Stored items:

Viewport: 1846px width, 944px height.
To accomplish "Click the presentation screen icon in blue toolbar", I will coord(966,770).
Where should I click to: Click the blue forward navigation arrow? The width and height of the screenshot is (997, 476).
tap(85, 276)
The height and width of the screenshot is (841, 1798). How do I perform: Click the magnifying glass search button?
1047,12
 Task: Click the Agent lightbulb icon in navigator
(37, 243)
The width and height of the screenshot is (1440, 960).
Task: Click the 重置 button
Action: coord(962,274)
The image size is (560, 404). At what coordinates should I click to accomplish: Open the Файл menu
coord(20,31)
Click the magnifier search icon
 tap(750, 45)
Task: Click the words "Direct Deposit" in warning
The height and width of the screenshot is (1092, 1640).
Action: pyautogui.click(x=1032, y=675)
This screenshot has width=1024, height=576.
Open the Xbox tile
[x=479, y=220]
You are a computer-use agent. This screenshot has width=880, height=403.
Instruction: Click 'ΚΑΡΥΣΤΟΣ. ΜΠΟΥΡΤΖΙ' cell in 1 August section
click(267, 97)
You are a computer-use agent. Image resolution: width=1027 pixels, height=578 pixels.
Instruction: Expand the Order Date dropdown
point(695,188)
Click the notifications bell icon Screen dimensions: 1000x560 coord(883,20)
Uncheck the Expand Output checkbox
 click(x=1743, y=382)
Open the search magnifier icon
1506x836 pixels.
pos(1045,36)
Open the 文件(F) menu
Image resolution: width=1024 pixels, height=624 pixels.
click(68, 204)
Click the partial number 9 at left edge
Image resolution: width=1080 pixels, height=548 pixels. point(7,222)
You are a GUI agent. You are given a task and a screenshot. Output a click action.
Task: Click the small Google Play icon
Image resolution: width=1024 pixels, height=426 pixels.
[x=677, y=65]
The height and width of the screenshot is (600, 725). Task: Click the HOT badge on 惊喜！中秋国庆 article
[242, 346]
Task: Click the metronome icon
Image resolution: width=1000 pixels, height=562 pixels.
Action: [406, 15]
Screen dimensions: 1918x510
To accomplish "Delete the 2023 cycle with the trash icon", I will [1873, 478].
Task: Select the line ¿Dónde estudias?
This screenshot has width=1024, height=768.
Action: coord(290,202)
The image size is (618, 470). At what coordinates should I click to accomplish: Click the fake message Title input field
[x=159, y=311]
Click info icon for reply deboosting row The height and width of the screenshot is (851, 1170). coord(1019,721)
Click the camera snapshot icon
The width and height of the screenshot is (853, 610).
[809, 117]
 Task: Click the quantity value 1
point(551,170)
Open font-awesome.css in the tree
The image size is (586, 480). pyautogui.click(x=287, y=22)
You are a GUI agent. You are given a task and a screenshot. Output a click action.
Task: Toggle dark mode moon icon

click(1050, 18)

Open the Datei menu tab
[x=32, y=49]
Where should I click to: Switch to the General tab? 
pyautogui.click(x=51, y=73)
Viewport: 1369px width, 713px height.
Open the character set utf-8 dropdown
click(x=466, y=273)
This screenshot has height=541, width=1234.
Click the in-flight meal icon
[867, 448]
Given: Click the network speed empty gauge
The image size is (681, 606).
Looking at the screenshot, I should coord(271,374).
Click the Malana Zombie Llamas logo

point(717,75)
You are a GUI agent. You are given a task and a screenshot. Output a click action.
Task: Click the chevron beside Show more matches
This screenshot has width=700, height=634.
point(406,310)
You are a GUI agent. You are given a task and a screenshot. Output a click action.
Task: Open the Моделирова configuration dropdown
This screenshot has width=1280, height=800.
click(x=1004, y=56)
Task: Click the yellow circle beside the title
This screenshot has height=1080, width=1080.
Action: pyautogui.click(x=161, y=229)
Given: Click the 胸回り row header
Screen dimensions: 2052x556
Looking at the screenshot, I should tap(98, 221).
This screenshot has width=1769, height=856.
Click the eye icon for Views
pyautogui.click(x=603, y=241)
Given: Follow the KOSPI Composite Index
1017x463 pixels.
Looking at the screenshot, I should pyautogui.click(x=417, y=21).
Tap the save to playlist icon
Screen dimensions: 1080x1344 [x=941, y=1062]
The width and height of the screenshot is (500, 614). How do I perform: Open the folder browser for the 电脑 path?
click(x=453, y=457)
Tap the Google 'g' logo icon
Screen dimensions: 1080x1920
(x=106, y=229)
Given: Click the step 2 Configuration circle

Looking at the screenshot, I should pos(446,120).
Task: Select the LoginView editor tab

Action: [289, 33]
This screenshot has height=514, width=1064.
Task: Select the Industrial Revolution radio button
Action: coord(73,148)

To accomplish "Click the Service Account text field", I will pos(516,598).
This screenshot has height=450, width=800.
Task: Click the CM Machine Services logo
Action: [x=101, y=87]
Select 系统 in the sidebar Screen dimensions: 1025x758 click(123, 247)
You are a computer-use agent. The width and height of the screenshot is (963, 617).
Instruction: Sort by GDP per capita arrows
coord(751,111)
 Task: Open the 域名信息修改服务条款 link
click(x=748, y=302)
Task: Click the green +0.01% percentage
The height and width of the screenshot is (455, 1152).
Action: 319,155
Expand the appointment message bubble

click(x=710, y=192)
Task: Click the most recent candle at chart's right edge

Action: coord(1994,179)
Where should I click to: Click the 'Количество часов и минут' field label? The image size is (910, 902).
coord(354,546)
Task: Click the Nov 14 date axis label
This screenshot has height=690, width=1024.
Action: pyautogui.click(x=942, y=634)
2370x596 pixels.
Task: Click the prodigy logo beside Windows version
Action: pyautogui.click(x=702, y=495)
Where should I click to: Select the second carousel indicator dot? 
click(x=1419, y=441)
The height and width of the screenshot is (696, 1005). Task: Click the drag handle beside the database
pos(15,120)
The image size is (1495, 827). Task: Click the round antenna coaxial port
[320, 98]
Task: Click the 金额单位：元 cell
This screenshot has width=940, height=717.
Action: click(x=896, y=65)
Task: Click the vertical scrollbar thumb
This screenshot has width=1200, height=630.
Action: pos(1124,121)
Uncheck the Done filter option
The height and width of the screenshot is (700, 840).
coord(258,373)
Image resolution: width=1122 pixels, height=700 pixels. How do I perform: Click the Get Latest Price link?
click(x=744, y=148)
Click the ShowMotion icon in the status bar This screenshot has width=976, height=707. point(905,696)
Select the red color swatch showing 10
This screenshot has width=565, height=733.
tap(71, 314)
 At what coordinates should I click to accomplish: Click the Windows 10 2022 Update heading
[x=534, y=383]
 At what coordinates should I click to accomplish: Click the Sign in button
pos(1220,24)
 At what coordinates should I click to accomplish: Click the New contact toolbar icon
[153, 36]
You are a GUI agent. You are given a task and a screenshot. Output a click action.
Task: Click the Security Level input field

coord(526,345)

Problem requirements: The answer must be exactly the lines from the one containing "At what coordinates should I click to accomplish: Click the New" through the final line of the data, both ends included, and nothing else.

Task result:
 At what coordinates should I click to accomplish: Click the New contact toolbar icon
[153, 36]
You are a GUI agent. You are given a task and a screenshot. Output a click action.
Task: Click the Security Level input field

coord(526,345)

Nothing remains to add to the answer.